● Task instructions:
For this exercise, please return exactly the line containing "1200x468 pixels." and each line after it through the end of the records, with no pictures included.

● Provided information:

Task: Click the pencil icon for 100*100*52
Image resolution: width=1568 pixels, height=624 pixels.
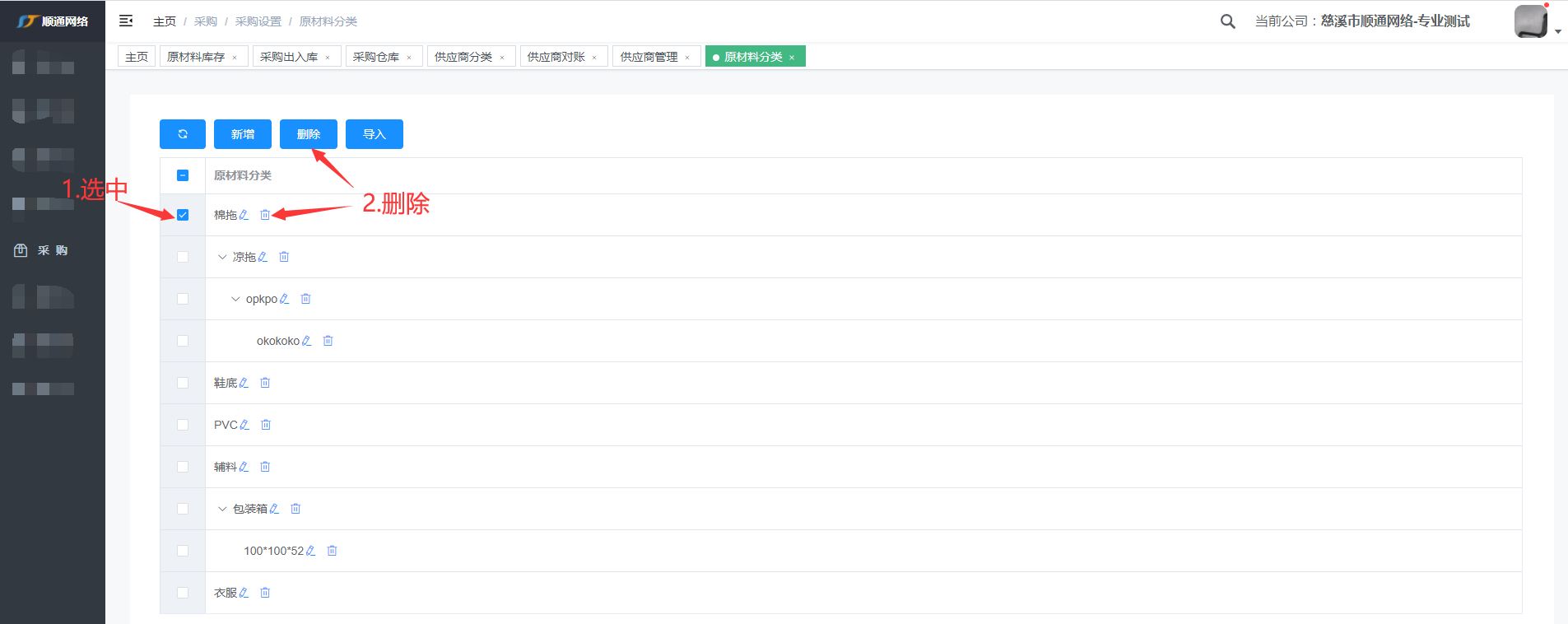Action: click(x=311, y=551)
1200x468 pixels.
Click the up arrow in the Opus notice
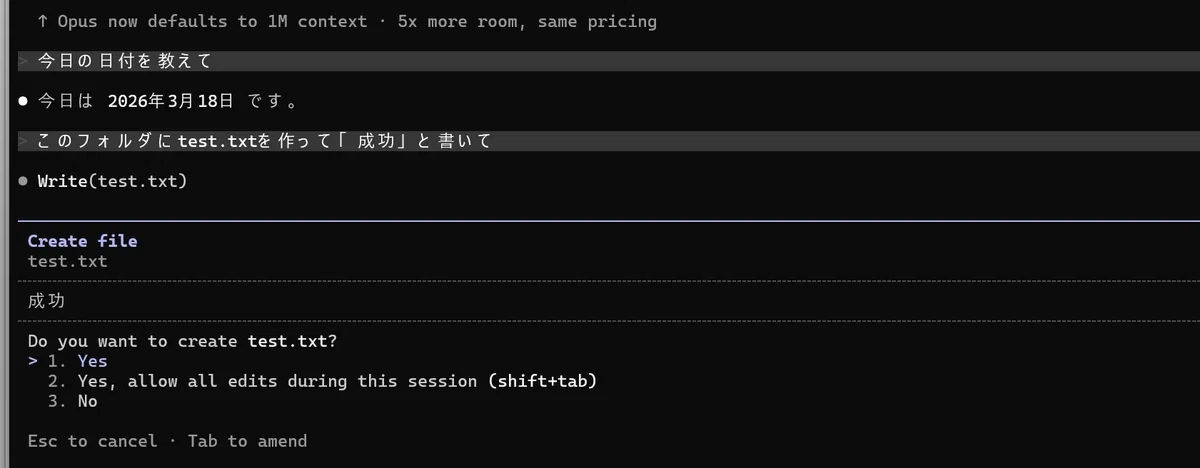43,21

● Your response:
1200x468 pixels.
Click the up arrow in the Opus notice
43,21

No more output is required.